Let’s have a more detailed look at each part of this pipeline.
2.1. The Find Command
Firstly, the find command is used to find files in a given directory. For example, the first part of our pipeline is searching for all files ending with .txt in the current directory:
$ find . -name "*.txt"
./file1.txt
./file2.txt
./file3.txt
We can see that in our current directory, there are three text files named file1.txt, file2.txt, and file3.txt.
2.2. The grep Command
The next part of the pipeline runs grep via the xargs command:
$ xargs grep <options> <pattern>
It starts with xargs, which takes the output of the find command, and uses it as an argument for grep.
In other words, the grep command now searches for a pattern in every text file in the directory.
2.3. The wc Command
Finally, the wc command is used to convert the grep text output to a specific number based on the wc option provided.
For example, here the ls command returns a list of files in a directory, while the wc command counts them by line:
$ ls | wc -l
3
The output is three files in our case.
3. Dataset
After we got familiar with the pipeline to use, we can count the exact text matches in a given dataset. For that, let’s assemble some text files and perform some preliminary analysis.

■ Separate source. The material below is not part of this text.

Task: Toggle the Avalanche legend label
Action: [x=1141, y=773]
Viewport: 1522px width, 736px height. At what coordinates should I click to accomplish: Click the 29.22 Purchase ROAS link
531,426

To that end, we’ll print the text files using the cat command:
$ cat file1.txt
hi abc
$ cat file2.txt
hi abc abc
abc
$ cat file3.txt
hi
We can see that file1.txt has one abc pattern in it, file2.txt has three abc patterns located on different lines, and file3.txt has no abc patterns. So, we have four abc pattern occurrences in a total of three files.
4. Find the Number of Text Occurrences
Using the dataset from above, let’s use the following command to count the matches of the abc pattern in our text files:
$ find . -name "*.txt" | xargs grep -oh abc | wc -w
4
Indeed, there are four matches in total, which is the correct result, as we saw earlier.

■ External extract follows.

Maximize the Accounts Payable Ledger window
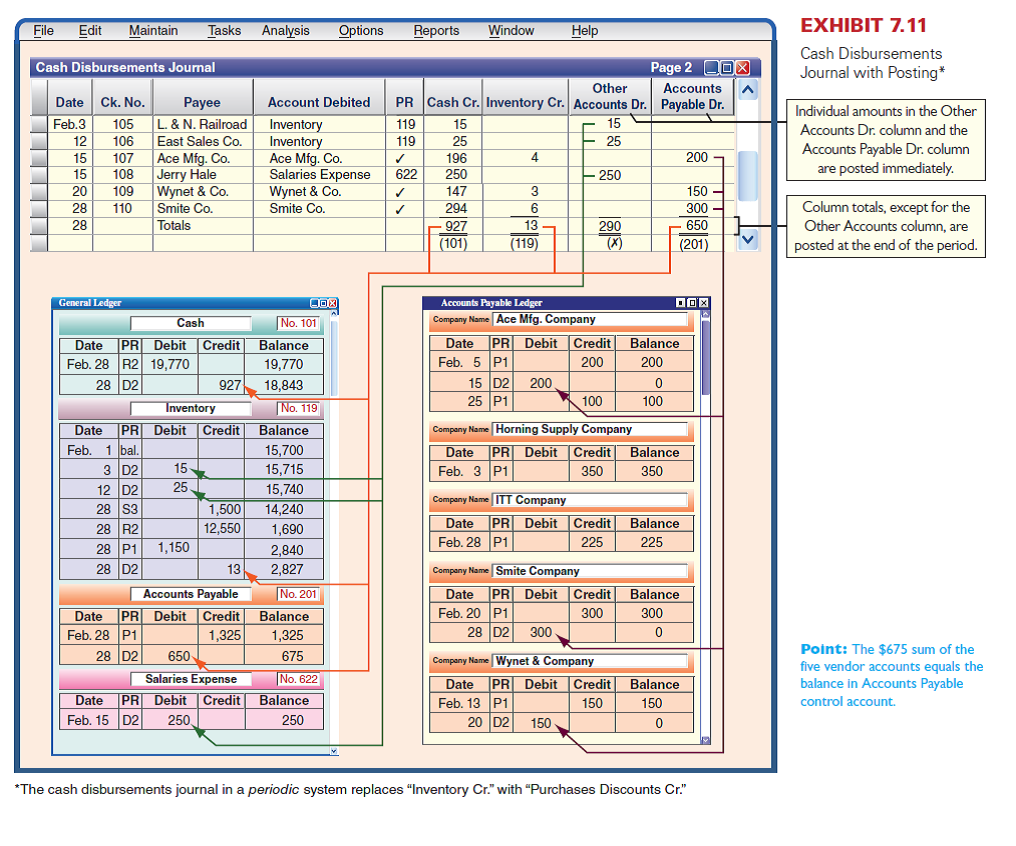This screenshot has width=1016, height=846. coord(692,303)

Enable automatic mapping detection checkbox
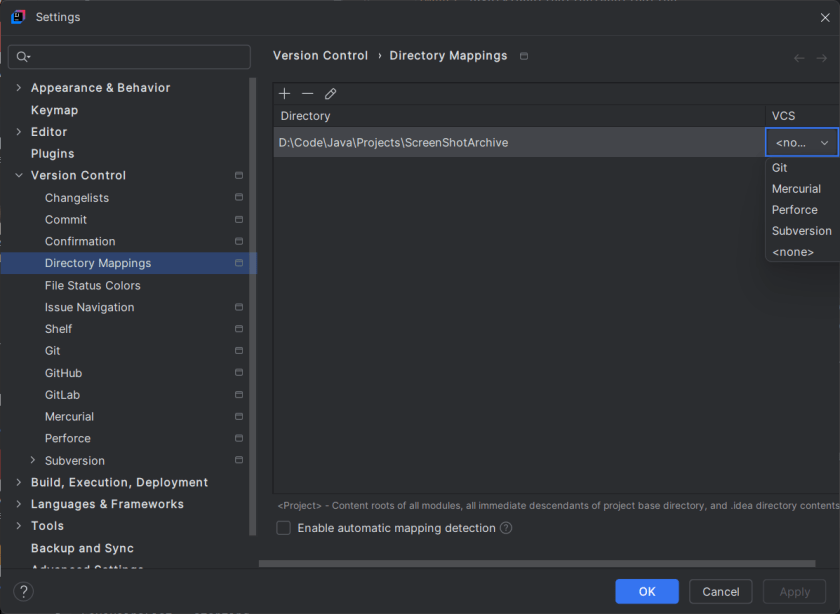coord(284,528)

The grep command uses the options -o and -h. Option -o prints all matched patterns, while option -h prevents printing the filename of each found match.
On the other hand, the wc command uses -w to calculate the word count of the grep output.
5. Find the Number of Files With Text Pattern
Likewise, using the same dataset, we can find the number of files that have the text pattern abc in the current directory:
$ find . -name "*.txt" | xargs grep -l abc | wc -l
2
The result is 2 because only two files (file1.txt and file2.txt) out of the three contain the abc pattern.
The grep command uses the -l option, which prints the filename of each file that contains the pattern. Consequently, the wc command uses option -l to count the number of lines (matching files) in the grep output.
6. Conclusion
In this article, we learned how to find the total number of text occurrences in files in a directory. Then, we looked at how to count the number of files that contain a specific text pattern. For that, we used a pipeline with the find, grep, and wc commands.